Пока опыта реального применения ЕГЭ было накоплено мало, выбрать, кто прав в этом споре, оставалось делом личных вкусов. Теперь этого опыта уже достаточно для хотя бы предварительных выводов объективного порядка.
Как ни странно, ответа на ключевой вроде бы вопрос — повысил ли ЕГЭ средний уровень российского образования — всерьез не ищут.
А ведь если система ЕГЭ остановила длящееся уже десятилетиями снижение качества образования, то это искупило бы все издержки. Если же не остановила, то в этой системе просто нет особого смысла, даже если и признать издержки ее внедрения более или менее терпимыми.
Если судить по косвенным признакам, то спад уровня российского образования за последние пару лет вспять не повернулся. Но широких и независимых проверок, проведенных объективно и по мировым стандартам, почему-то нет. Так что ответ на главный вопрос остается открытым. Может быть, из-за того что шум, поднявшийся, когда стали проясняться ответы на прочие вопросы, все заглушает.
Уже вполне определенно можно сказать, что преград коррупционности ЕГЭ не создал. Студенты за умеренную мзду сдают школьные тесты вместо выпускников. Учителя и образовательные чиновники в массовых масштабах вытягивают своих питомцев. Писк сезона — группа «САМОподготовка к ЕГЭ» социальной сети «ВКонтакте», за деньги посылающая на мобильники ответы на тесты, в которой зарегистрировались 300 тысяч человек. Всего этого вместе взятого вполне достаточно для вывода, что результаты проверки знаний в 2011 году уж никак не менее фальсифицированы, чем в годы, предшествующие внедрению ЕГЭ.
Винить за это сам порядок единых госэкзаменов вряд ли справедливо.
В обществе, где плата за «решение вопроса» является нормой, а попытка уклониться от ее внесения так или иначе наказывается, никакой отдельно взятый участок, никакая спущенная сверху схема работы не может стать убежищем от коррупции.

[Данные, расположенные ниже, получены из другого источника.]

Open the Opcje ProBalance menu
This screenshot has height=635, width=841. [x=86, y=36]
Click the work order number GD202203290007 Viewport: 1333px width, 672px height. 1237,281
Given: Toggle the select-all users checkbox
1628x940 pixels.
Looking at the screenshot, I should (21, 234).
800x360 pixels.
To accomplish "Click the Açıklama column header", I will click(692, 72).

Надежды на то, что тестовая система сделается таким убежищем, оказались иллюзорными. И немалым сюрпризом оказалось бы, если бы они оправдались. Любая система, даже и самая стандартизированная и унифицированная, все равно управляется людьми и поэтому так или иначе будет подчинена их обычаям. Системная коррупция — именно такой обычай, и та официальная «борьба», которая на всех фронтах с нею ведется, никак не является признаком способности и даже желания ее преодолеть. ЕГЭ в этом смысле не лучше и не хуже прочих официальных процедур.

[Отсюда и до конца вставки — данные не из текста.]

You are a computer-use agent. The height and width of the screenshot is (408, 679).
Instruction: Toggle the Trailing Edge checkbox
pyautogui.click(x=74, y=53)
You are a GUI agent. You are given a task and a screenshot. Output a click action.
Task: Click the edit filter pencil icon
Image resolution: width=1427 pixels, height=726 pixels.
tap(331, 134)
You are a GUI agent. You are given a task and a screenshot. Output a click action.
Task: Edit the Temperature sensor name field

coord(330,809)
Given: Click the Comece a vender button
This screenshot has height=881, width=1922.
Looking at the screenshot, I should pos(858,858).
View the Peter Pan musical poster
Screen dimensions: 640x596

Примерно то же самое можно сказать и о социальной справедливости, предположительно, вытекающей из того, что все и всюду сдают одни и те же тесты и тем самым имеют равные шансы поступить затем в вузы, включая и элитные. Наша страна — страна огромного и неубывающего неравенства, непомерных привилегий одних перед другими и, в частности, привилегий в образовательной сфере. Такова социальная ситуация, «отменить» которую с помощью процедурных манипуляций заведомо невозможно.

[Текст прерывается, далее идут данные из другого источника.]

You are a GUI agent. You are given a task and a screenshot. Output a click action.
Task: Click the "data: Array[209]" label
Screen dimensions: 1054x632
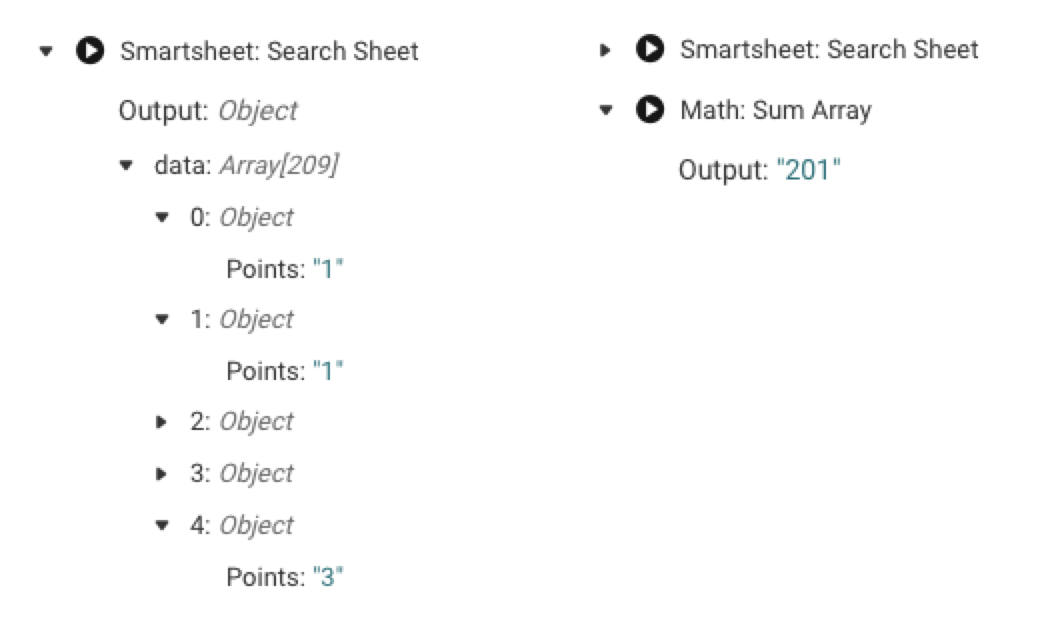tap(245, 165)
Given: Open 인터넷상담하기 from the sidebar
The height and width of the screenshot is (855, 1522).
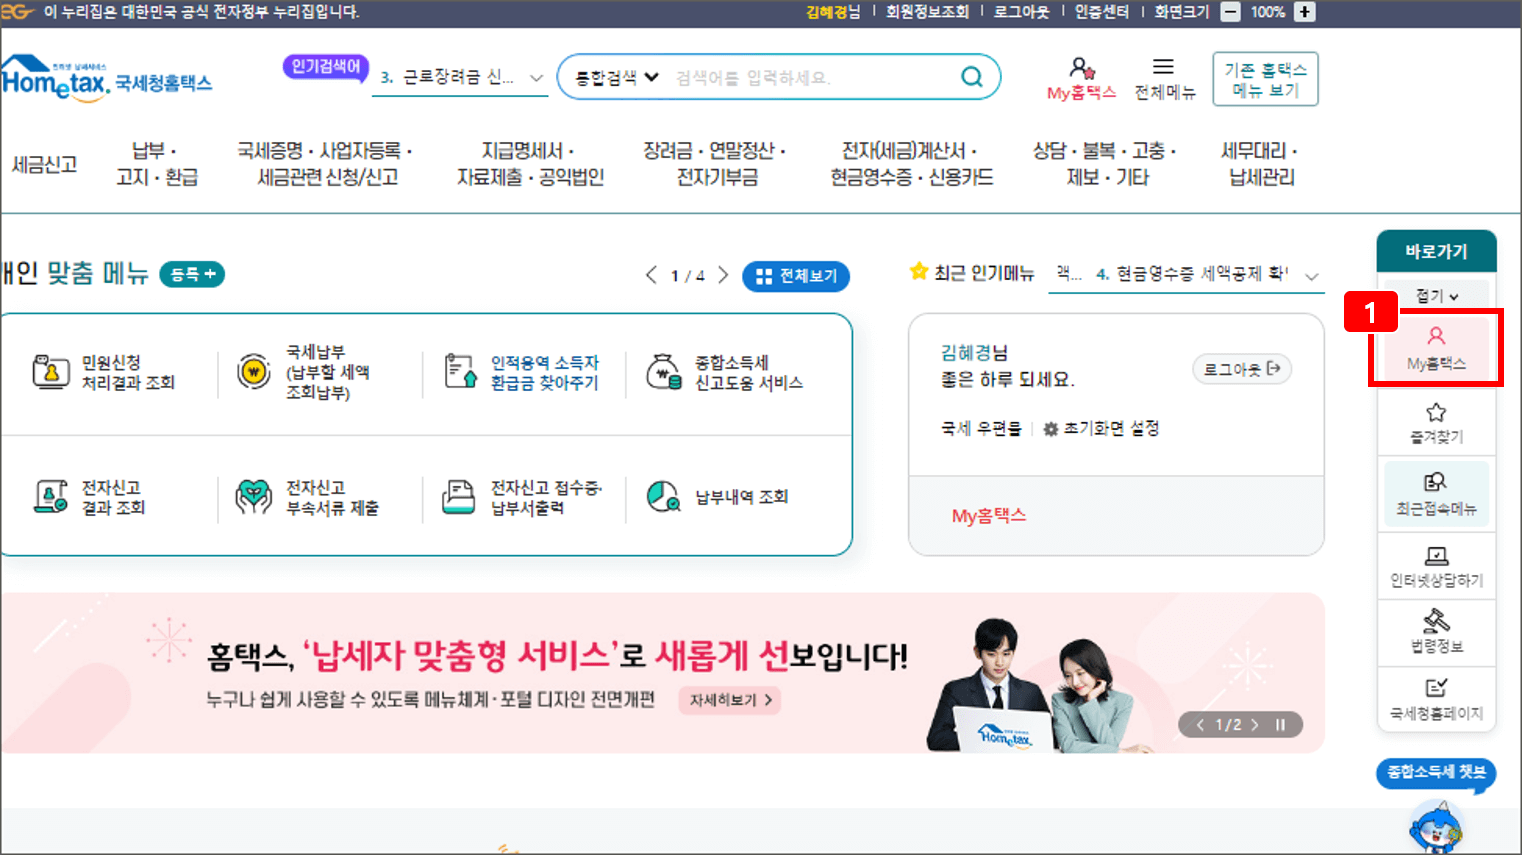Looking at the screenshot, I should coord(1435,565).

Не исключено, что ЕГЭ немного упростил талантливым провинциальным ребятам доступ в продвинутые вузы. Но, даже если такое явление и существует, его реальный масштаб не установлен никакими объективными проверками.
Существуют лишь рекламные заявления властей и близких к ним образовательных менеджеров, жонглирующих отдельно взятыми благими примерами. Но ведь отдельно взятые таланты пробивались и при старом порядке.
Притом некоторые из застарелых проблем новый порядок даже усугубил. Скажем, в регионах с особо прочными патриархальными традициями, например в северокавказских, издавна культивировалась блестящая экзаменационная статистика. Традиция как традиция, но только с введением ЕГЭ она обрела смысл выдачи входных билетов в лучшие вузы. Слухи о размахе этого явления, вполне вероятно, преувеличены. Но оно существует и достаточно откровенно признается.
«На сезоне ЕГЭ живут как в сезон рыбалки», — так глава Ингушетии Юнус-Бек Евкуров отозвался о продаже экзаменационных баллов работниками местных школ.
ЕГЭ существует уже достаточно долго, чтобы перестать смотреть на него как на неиспытанную в деле новинку и начать честно и непредвзято изучать его реальные результаты во всем их богатстве и разнообразии. Ведь без этого не решить, как с ним быть дальше.